If a time-component needs to be included, managing what data needs or should be gathered and managing the gathered data can get out of hands, even with today’s fairly sophisticated data managing and analysis tools.

Maintaining a measurement network is a difficult task, but initiating a measurement network something completely different. Sometimes however it happens that somebody or a group of people have the foresight to measure something, or to start to measure something, and the result is an incredible data-set: the tritium isotope data-set started 1952 in Ottawa, Canada, or the measurements of CO2 on Mauna Loa in Hawaii by Charles Keeling starting in 1958. How cool are those data-sets?

Special Issue of “Nature”

Nature Cover

Nature has a special issue on ‘earth observation’. I think all articles are important — here are a few interesting thoughts:

  • The editorial “Patcing Together a World View” sets the stage: It points out how important measurements are, that they make us see things in a different way. He also addresses computers with geographic information systems as the tools that enable us to pull all the gathered data together

    The creation of these new ways of seeing the world would be a significant aesthetic achievement even if they had no commercial, scientific or strategic use. In fact they have all three — as well as an even greater environmental usefulness.

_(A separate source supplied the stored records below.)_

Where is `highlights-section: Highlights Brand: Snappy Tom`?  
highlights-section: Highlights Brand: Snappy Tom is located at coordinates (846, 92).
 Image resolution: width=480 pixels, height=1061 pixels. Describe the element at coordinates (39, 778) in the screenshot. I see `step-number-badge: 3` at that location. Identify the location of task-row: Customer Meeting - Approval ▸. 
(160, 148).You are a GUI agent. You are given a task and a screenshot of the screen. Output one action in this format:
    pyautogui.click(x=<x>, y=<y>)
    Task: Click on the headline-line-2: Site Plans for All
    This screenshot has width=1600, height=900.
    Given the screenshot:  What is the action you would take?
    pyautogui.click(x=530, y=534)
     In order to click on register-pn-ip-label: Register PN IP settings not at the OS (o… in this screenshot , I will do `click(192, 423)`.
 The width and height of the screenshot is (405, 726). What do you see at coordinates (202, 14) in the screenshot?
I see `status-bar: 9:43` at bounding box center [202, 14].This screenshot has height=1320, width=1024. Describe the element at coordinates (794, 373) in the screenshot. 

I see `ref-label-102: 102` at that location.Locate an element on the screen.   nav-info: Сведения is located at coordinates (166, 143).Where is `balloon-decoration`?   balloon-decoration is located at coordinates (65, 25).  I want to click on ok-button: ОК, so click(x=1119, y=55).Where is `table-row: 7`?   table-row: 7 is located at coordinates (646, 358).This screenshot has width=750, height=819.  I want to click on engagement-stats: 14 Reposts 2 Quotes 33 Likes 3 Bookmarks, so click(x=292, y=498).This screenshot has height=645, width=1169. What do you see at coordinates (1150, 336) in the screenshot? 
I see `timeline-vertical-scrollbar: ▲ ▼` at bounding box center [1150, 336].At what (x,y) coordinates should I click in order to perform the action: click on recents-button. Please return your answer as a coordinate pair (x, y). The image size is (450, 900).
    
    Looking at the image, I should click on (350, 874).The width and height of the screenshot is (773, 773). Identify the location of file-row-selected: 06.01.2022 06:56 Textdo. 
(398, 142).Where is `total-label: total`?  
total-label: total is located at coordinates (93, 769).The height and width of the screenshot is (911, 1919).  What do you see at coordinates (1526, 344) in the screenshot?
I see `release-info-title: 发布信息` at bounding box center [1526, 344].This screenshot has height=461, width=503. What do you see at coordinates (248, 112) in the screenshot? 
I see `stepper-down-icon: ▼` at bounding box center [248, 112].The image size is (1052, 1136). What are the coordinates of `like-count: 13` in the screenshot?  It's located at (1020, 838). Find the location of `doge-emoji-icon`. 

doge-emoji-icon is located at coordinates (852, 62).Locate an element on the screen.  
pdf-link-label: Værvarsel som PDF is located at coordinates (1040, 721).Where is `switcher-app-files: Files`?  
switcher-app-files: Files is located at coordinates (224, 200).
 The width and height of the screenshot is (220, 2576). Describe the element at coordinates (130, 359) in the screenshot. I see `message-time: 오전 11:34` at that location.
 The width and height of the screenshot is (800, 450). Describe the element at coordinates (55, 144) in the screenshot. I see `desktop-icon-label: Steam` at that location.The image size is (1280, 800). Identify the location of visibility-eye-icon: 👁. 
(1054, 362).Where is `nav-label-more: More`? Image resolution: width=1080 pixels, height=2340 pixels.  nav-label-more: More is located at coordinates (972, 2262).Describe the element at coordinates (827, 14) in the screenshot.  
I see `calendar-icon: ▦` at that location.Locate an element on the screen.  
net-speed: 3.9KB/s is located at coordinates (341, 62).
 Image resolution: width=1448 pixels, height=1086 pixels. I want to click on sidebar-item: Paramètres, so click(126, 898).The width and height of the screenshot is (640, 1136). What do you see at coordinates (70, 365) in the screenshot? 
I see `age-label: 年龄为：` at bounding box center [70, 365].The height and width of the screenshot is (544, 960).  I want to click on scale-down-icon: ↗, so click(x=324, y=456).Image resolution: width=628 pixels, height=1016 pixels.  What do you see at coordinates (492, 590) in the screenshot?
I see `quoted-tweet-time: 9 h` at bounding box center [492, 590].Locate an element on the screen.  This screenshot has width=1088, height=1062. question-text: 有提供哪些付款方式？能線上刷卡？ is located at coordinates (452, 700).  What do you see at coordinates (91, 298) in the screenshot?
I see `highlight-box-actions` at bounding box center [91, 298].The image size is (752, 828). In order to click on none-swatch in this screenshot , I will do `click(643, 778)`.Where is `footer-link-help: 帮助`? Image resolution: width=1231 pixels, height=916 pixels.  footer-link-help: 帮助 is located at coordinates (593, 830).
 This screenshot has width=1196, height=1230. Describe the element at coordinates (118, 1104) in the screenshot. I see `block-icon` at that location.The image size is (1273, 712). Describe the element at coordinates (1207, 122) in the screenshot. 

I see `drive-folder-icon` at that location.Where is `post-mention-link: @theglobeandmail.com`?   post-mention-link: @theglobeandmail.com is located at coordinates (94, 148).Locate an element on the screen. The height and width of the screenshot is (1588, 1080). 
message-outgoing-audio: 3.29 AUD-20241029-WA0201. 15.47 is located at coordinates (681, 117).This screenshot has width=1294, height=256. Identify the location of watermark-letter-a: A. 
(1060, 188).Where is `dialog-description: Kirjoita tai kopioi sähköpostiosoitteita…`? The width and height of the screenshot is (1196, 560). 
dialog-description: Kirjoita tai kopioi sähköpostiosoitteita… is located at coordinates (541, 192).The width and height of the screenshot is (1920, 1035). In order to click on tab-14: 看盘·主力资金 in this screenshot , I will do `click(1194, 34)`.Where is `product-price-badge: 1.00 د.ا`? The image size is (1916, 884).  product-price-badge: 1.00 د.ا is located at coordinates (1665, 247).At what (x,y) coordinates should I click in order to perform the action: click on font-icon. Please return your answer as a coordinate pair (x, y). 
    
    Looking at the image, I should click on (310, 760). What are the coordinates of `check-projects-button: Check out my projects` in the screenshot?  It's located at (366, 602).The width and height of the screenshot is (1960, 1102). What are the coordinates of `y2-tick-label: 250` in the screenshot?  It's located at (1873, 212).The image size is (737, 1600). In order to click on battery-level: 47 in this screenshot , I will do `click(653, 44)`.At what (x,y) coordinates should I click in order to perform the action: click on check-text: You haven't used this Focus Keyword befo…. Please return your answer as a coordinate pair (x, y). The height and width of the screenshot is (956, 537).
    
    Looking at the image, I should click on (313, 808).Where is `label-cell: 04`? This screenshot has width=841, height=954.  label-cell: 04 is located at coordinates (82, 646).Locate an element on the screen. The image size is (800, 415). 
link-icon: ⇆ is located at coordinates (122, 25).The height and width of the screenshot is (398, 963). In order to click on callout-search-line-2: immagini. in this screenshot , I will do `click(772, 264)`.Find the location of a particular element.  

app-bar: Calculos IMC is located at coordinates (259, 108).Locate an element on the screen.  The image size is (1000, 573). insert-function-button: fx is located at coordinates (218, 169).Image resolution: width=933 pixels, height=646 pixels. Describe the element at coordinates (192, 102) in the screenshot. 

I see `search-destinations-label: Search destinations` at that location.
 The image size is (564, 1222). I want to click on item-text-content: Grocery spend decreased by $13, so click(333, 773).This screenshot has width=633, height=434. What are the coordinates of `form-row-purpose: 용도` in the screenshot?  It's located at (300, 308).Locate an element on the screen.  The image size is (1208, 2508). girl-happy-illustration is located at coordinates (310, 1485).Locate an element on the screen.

  • Alexandra Witze points in her article “Not Enough Eyes on the Prize”, that often the same things are measured by different agencies, or different countries, funneling funds away from other new measurements. She also points to the problem of measuring things in new (“exciting”) ways with new techniques versus the needs for operational measurements on a regular basis

  • Declan Buttler paints in his article “The Planetary Panopticon” a picture of real-time monitoring everywhere on earth. This requires instruments/satellites, computers, and still, a lot of money. He quotes Rick Anthes:

    A user will be able to get, on demand, climate, or any other information for any place on the planet, on the land, in the oceans, or in the atmosphere, at any time, past, present and future.”